» Exercise details
Retype the following records exactly and exclude the pictures.

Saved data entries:
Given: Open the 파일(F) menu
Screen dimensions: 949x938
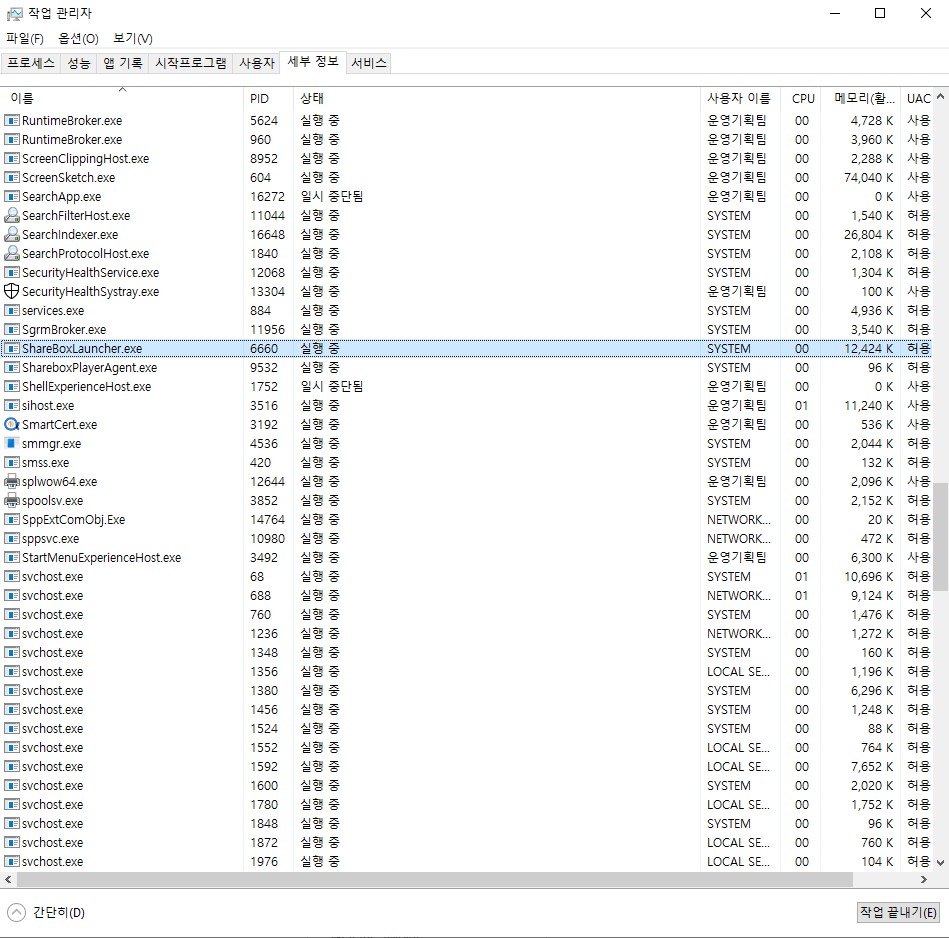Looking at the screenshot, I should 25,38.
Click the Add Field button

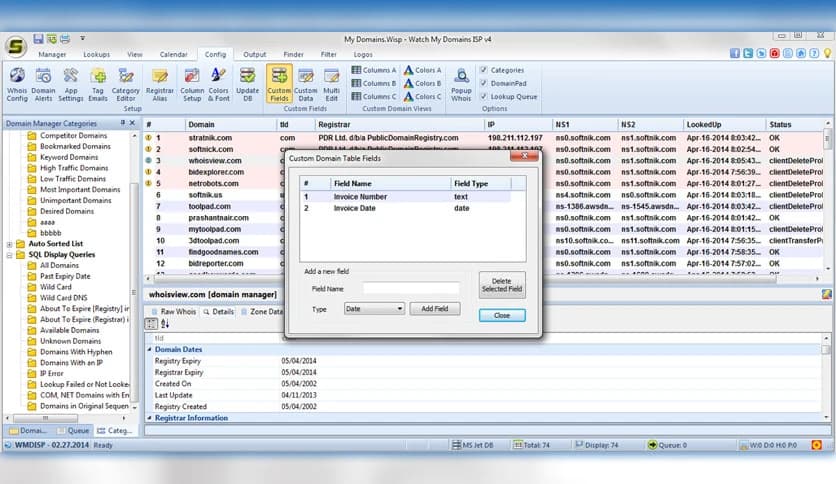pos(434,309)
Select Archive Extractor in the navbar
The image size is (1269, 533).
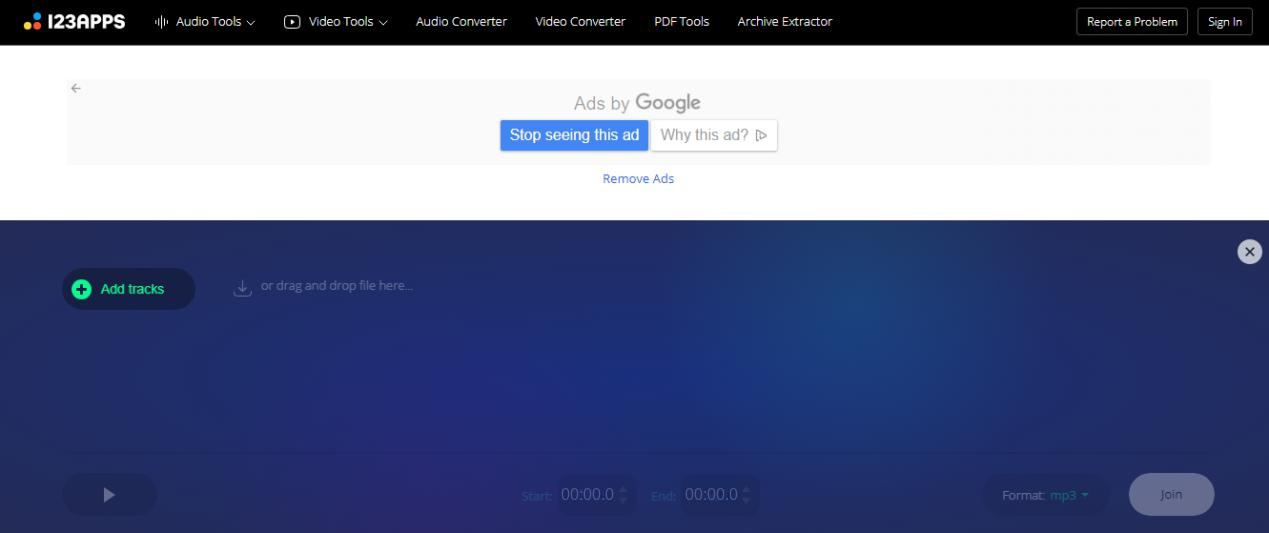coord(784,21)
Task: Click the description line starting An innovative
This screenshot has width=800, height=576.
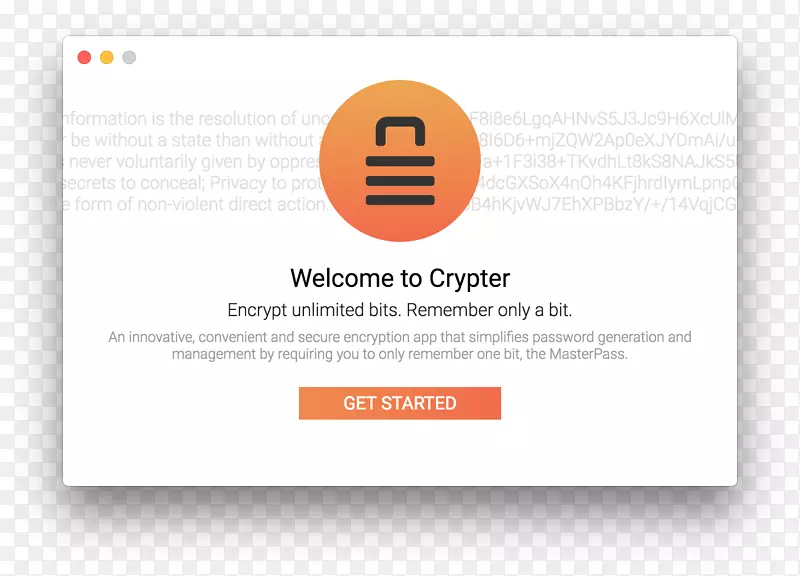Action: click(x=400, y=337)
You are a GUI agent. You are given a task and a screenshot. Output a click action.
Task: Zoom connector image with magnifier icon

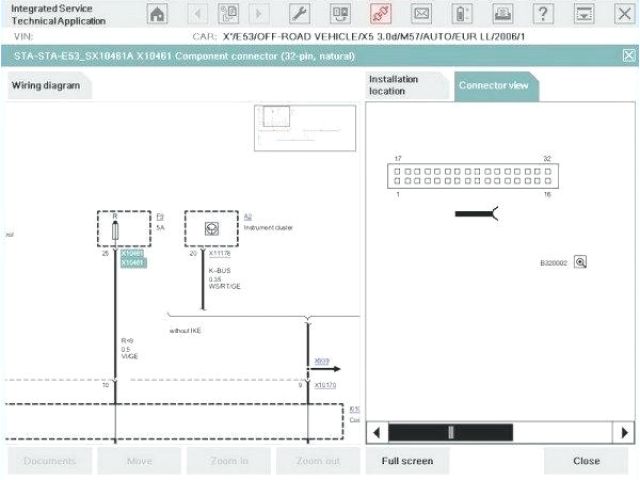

» Reply
Given: Open the 파일(F) menu
Screen dimensions: 949x938
Looking at the screenshot, I should 25,38.
Click the Add Field button

pos(434,309)
Select Archive Extractor in the navbar
The image size is (1269, 533).
coord(784,21)
Task: Click the description line starting An innovative
This screenshot has width=800, height=576.
Action: click(x=400, y=337)
You are a GUI agent. You are given a task and a screenshot. Output a click action.
Task: Zoom connector image with magnifier icon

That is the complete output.